Car manufacturers struggle to differentiate themselves from each other. But differentiation that is easily duplicated by others, as is the case in the car business, adds nothing to value creation in the end. The product becomes commodity. Product differentiation and a strong brand are not the same as a profitable franchise. Mercedes Benz will testify to this.

To create value in the car business one has to be the most efficient producer — the one with the best operating efficiency and the best asset and financial management. Such things as buying the right assets and tracking their use, controlling costs, non-unionized labour, good relationships with employees and customers and ability to innovate and reinvent itself are key to efficiency.

Having the right capital structure, paying the right dividend and having good relationships with banks and shareholders are the icing on the cake.

Only a few car manufacturers fit the bill – Japanese companies, like Toyota and Honda. Despite significant progress made by other companies, the Japanese are still ahead in terms of efficient operations. The relentless push for efficiency is normal business for Japanese companies. Toyota, for example, has lowered the conveyor belt/assembly line in its new plant and that reduces the height of the plant and cuts heating and air-conditioning costs.

Over the last three years, cost of goods sold to sales and R&D to sales averaged 83.92% and 4.20% for the U.S. car manufacturers vs. 81.67% and 4.90% for the Japanese, respectively. Over the same period, sales grew by 4.68% for the U.S. car companies vs. 30.88% for the Japanese, while at the same time production declined for the Japanese and grew significantly for the U.S. companies. And average assembly time per vehicle is 21.23 hours for the Japanese car companies vs. 22.93 hours for the US companies. While a significant improvement from past experience, the U.S. still lags behind the Japanese.

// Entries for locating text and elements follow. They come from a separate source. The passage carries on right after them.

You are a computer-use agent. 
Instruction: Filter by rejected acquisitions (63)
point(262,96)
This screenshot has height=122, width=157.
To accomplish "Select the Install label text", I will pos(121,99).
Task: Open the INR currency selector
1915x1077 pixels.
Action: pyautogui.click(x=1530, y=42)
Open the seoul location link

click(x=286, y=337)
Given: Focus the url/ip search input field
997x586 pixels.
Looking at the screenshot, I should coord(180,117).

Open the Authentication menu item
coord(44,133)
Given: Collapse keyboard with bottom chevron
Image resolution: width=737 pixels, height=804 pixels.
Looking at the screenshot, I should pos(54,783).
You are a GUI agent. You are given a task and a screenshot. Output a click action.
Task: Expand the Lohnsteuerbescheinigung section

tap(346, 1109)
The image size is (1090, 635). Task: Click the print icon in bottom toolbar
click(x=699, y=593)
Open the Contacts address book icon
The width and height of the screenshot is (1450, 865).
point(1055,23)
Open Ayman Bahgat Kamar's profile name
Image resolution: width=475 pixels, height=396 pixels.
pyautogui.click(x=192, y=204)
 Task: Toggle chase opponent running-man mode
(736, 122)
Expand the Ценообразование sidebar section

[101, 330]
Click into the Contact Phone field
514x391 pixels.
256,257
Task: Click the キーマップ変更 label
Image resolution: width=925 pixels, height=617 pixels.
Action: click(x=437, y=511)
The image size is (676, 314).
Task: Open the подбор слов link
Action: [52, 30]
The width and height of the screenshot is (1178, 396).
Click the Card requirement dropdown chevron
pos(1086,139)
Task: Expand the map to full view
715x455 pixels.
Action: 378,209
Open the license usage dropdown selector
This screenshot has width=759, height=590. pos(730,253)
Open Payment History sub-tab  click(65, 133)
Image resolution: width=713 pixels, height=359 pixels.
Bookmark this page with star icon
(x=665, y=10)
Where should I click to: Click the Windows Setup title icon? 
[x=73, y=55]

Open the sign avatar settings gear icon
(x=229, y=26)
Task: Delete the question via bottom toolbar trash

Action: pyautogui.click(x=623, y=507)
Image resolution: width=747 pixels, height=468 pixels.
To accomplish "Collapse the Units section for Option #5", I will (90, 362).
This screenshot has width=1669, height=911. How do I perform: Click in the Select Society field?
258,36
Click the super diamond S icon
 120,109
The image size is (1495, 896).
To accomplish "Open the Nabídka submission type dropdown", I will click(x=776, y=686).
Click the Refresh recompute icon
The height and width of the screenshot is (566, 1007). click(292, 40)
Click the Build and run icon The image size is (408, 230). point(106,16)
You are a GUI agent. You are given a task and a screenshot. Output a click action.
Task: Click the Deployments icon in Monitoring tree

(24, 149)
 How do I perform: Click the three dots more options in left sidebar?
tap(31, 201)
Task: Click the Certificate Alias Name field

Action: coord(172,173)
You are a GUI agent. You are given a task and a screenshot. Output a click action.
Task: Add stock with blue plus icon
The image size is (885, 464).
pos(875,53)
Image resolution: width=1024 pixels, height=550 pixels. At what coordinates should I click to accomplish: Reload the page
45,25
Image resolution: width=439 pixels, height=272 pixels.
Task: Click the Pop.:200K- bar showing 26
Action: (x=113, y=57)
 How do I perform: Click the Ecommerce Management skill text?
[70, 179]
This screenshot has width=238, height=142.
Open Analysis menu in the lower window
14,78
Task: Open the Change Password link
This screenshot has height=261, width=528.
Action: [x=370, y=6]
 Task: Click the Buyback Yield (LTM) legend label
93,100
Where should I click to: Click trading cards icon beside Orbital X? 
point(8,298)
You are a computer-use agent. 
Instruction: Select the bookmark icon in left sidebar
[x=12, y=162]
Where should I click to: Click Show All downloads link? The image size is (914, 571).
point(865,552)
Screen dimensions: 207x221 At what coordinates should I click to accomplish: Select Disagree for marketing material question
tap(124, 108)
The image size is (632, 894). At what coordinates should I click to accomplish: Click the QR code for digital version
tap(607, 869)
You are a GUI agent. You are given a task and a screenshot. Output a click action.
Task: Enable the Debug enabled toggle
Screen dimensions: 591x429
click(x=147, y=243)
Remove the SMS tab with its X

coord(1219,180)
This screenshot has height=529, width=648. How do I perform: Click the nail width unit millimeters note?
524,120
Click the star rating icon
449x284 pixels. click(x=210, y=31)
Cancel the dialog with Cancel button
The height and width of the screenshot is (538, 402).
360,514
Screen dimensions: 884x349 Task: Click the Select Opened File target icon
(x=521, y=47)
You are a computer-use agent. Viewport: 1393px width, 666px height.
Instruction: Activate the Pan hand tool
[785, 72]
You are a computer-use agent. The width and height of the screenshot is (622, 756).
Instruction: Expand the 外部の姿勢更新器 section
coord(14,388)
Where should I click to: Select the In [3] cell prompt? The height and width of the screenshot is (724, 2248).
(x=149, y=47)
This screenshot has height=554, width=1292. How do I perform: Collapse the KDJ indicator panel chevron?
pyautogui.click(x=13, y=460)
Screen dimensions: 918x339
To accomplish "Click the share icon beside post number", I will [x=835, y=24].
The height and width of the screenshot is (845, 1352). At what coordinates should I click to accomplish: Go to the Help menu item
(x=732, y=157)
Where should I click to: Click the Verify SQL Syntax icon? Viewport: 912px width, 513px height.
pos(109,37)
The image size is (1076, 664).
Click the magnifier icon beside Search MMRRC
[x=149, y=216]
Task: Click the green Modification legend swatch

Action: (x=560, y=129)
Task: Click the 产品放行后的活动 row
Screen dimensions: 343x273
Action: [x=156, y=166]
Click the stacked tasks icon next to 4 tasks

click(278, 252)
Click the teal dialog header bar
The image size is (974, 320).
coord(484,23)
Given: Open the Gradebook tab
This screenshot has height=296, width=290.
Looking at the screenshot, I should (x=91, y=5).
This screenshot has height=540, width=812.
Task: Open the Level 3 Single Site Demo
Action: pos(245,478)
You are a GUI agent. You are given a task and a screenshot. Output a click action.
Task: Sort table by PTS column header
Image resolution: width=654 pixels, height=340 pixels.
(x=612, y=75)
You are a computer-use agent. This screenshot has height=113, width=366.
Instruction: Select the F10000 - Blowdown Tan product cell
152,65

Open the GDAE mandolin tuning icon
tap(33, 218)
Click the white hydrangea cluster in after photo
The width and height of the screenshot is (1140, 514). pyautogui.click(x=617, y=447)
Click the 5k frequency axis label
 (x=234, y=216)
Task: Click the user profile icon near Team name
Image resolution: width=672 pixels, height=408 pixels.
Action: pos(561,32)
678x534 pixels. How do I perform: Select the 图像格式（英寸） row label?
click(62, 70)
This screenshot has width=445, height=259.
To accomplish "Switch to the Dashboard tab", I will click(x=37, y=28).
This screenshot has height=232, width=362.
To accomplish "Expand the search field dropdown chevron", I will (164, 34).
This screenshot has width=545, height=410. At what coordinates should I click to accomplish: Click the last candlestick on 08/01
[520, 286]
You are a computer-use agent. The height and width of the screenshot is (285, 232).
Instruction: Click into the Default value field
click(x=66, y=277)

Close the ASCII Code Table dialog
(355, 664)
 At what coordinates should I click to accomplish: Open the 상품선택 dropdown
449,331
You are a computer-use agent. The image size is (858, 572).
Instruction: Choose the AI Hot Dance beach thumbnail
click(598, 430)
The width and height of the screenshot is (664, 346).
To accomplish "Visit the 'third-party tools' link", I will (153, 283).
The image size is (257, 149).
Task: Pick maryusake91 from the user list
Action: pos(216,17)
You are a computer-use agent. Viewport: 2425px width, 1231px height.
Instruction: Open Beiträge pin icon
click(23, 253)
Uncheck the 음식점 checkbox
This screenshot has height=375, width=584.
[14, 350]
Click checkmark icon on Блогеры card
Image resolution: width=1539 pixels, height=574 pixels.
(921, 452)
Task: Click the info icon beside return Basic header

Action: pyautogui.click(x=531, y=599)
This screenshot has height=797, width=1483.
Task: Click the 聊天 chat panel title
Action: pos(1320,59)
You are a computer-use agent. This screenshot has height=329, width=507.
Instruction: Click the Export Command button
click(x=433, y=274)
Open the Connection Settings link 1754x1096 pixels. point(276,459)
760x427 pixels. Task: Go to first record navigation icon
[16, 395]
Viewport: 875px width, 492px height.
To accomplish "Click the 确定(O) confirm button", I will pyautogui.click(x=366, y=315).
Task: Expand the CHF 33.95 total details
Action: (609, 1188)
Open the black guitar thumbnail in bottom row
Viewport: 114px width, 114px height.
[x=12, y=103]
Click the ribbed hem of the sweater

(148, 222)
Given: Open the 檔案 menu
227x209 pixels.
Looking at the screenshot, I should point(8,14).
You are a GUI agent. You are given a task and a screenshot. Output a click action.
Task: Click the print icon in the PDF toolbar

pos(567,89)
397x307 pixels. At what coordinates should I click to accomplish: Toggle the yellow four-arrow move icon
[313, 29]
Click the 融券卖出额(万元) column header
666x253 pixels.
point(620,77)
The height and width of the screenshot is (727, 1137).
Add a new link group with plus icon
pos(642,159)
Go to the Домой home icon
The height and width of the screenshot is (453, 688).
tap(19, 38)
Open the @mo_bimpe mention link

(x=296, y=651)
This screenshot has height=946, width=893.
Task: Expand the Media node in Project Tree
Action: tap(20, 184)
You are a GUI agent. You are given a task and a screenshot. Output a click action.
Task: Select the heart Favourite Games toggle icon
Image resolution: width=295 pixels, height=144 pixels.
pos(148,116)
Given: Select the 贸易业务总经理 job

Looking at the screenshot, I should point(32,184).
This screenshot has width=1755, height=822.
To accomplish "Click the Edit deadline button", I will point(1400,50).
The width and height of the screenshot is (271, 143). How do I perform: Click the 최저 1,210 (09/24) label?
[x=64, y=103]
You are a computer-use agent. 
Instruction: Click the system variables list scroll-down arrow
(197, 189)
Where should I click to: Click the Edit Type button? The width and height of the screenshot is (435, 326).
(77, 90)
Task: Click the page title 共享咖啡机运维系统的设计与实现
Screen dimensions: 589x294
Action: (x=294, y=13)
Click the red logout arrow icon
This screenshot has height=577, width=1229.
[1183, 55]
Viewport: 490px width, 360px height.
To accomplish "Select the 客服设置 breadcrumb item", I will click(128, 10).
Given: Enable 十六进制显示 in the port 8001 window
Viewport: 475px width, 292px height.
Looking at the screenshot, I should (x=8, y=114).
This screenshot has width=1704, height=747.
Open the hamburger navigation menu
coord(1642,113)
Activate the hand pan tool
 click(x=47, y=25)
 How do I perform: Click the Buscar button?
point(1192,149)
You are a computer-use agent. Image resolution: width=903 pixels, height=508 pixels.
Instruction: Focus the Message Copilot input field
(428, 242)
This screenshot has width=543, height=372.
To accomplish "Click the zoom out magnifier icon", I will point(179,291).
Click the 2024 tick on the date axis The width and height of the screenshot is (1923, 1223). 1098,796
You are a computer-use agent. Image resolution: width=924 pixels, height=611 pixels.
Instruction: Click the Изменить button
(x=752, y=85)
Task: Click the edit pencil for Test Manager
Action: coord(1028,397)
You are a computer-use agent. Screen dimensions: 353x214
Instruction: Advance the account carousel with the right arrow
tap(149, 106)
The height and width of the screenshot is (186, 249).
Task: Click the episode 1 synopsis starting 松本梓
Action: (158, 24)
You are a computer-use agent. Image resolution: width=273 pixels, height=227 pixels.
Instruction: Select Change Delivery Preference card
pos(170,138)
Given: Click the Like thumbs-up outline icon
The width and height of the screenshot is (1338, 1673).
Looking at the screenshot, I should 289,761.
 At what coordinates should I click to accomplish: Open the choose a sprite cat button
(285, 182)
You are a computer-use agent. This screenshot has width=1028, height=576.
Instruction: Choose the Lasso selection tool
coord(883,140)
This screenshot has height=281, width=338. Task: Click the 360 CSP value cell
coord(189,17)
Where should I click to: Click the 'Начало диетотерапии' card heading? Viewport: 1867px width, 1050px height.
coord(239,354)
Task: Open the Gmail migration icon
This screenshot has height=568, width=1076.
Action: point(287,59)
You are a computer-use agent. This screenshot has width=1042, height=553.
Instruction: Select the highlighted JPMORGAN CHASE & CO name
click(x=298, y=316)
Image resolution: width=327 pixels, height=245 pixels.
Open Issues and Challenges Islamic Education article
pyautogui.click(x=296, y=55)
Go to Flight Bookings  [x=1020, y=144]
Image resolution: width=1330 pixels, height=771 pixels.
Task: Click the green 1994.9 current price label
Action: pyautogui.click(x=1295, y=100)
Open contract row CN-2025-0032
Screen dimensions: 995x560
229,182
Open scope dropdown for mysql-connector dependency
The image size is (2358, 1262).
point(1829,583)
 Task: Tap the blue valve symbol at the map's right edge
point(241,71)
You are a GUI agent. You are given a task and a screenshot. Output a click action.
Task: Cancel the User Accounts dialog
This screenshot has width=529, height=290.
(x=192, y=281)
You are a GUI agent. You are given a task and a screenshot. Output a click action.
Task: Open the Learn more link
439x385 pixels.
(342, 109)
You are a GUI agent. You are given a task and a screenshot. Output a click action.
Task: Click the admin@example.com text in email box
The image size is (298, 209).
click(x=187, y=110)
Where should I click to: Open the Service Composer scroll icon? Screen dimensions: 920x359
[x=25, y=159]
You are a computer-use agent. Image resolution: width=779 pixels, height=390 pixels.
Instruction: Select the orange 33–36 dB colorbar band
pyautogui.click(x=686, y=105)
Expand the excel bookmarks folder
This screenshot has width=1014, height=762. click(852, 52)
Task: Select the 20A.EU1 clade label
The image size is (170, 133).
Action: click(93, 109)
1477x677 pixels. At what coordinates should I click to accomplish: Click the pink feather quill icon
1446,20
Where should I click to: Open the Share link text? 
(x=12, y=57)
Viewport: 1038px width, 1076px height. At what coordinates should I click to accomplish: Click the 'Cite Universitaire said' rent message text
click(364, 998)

As with commodity stocks, overcapacity is a killer for car companies – especially when the economy slows down. A lot of capacity has been built in countries such as Brazil, Russia and India. And China is expected to achieve annual exports of two million cars within two years, according to a KPMG’s 2014 automotive survey. Moreover, three quarters of the survey’s respondents also saw a very high likelihood of car manufacturing excess capacity in North America, Europe and Asia.

In the short run, the inefficient producers will stay in business, but in the long run prices will normally fall to the cost of the most efficient producer. At this time, the most inefficient producers will either go out of business or will be bought by others.

This is not just my opinion, it is a fundamental economic principle – competition has a corrosive influence on profits. Chrysler, General Motors, Fiat, Volvo and others are a living example of this.

But let me be clear. I am not talking about the Porsches of the world, as they are the cool cars with the cool style that people want to pay high prices for – bought mostly as status symbols. This creates a form of customer captivity: what Warren Buffett calls a moat that allows these car companies to remain profitable and create value for shareholders.

The rest of car manufacturers are simply commodity producers exposed to commodity producers’ weaknesses.